■ **EXTRACTED INFORMATION**:
*-*-*

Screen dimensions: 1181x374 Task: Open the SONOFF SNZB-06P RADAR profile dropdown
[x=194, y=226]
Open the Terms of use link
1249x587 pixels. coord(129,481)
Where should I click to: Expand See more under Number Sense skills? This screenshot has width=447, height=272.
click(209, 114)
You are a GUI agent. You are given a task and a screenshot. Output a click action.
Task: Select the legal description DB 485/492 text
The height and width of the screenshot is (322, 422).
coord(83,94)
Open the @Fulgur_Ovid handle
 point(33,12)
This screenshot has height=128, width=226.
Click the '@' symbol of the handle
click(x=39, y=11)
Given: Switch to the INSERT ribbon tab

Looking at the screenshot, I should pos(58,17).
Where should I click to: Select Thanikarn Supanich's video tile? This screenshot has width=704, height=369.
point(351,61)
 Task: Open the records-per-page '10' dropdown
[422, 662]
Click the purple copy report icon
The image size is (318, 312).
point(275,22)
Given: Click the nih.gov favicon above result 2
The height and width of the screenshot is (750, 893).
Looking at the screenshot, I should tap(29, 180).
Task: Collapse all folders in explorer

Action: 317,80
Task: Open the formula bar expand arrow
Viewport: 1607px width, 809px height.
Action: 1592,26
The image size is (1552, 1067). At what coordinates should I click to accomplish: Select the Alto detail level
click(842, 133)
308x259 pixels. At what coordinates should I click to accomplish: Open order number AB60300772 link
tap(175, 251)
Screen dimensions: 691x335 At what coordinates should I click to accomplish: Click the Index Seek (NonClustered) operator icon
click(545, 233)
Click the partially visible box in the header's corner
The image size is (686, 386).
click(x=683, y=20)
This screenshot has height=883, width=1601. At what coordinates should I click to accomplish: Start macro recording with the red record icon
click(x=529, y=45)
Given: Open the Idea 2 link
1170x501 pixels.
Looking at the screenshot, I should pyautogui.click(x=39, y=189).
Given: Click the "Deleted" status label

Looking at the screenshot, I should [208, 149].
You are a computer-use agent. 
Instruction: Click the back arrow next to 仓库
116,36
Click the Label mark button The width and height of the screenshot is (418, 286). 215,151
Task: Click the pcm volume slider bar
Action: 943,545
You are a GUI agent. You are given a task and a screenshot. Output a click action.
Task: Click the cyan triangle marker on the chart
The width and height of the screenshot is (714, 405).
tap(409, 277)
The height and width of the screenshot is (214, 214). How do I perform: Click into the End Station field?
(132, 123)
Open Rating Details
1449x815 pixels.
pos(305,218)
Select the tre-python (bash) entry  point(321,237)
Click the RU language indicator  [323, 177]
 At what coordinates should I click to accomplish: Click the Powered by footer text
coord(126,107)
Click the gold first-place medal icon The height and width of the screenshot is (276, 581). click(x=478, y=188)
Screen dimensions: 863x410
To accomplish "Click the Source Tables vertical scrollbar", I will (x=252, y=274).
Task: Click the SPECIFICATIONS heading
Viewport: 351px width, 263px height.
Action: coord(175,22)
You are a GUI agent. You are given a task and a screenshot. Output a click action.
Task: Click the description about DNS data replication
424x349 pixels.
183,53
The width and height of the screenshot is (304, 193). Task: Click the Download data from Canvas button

*-*-*

■ **THE TASK**:
Reproduce every one of the rows above verbatim, keeping each line and all its characters unchanged.

■ **THE RESPONSE**:
Screen dimensions: 1181x374 Task: Open the SONOFF SNZB-06P RADAR profile dropdown
[x=194, y=226]
Open the Terms of use link
1249x587 pixels. coord(129,481)
Where should I click to: Expand See more under Number Sense skills? This screenshot has width=447, height=272.
click(209, 114)
You are a GUI agent. You are given a task and a screenshot. Output a click action.
Task: Select the legal description DB 485/492 text
The height and width of the screenshot is (322, 422).
coord(83,94)
Open the @Fulgur_Ovid handle
 point(33,12)
This screenshot has height=128, width=226.
Click the '@' symbol of the handle
click(x=39, y=11)
Given: Switch to the INSERT ribbon tab

Looking at the screenshot, I should pos(58,17).
Where should I click to: Select Thanikarn Supanich's video tile? This screenshot has width=704, height=369.
point(351,61)
 Task: Open the records-per-page '10' dropdown
[422, 662]
Click the purple copy report icon
The image size is (318, 312).
point(275,22)
Given: Click the nih.gov favicon above result 2
The height and width of the screenshot is (750, 893).
Looking at the screenshot, I should tap(29, 180).
Task: Collapse all folders in explorer

Action: 317,80
Task: Open the formula bar expand arrow
Viewport: 1607px width, 809px height.
Action: 1592,26
The image size is (1552, 1067). At what coordinates should I click to accomplish: Select the Alto detail level
click(842, 133)
308x259 pixels. At what coordinates should I click to accomplish: Open order number AB60300772 link
tap(175, 251)
Screen dimensions: 691x335 At what coordinates should I click to accomplish: Click the Index Seek (NonClustered) operator icon
click(545, 233)
Click the partially visible box in the header's corner
The image size is (686, 386).
click(x=683, y=20)
This screenshot has height=883, width=1601. At what coordinates should I click to accomplish: Start macro recording with the red record icon
click(x=529, y=45)
Given: Open the Idea 2 link
1170x501 pixels.
Looking at the screenshot, I should pyautogui.click(x=39, y=189).
Given: Click the "Deleted" status label

Looking at the screenshot, I should [208, 149].
You are a computer-use agent. 
Instruction: Click the back arrow next to 仓库
116,36
Click the Label mark button The width and height of the screenshot is (418, 286). 215,151
Task: Click the pcm volume slider bar
Action: 943,545
You are a GUI agent. You are given a task and a screenshot. Output a click action.
Task: Click the cyan triangle marker on the chart
The width and height of the screenshot is (714, 405).
tap(409, 277)
The height and width of the screenshot is (214, 214). How do I perform: Click into the End Station field?
(132, 123)
Open Rating Details
1449x815 pixels.
pos(305,218)
Select the tre-python (bash) entry  point(321,237)
Click the RU language indicator  [323, 177]
 At what coordinates should I click to accomplish: Click the Powered by footer text
coord(126,107)
Click the gold first-place medal icon The height and width of the screenshot is (276, 581). click(x=478, y=188)
Screen dimensions: 863x410
To accomplish "Click the Source Tables vertical scrollbar", I will (x=252, y=274).
Task: Click the SPECIFICATIONS heading
Viewport: 351px width, 263px height.
Action: coord(175,22)
You are a GUI agent. You are given a task and a screenshot. Output a click action.
Task: Click the description about DNS data replication
424x349 pixels.
183,53
The width and height of the screenshot is (304, 193). Task: Click the Download data from Canvas button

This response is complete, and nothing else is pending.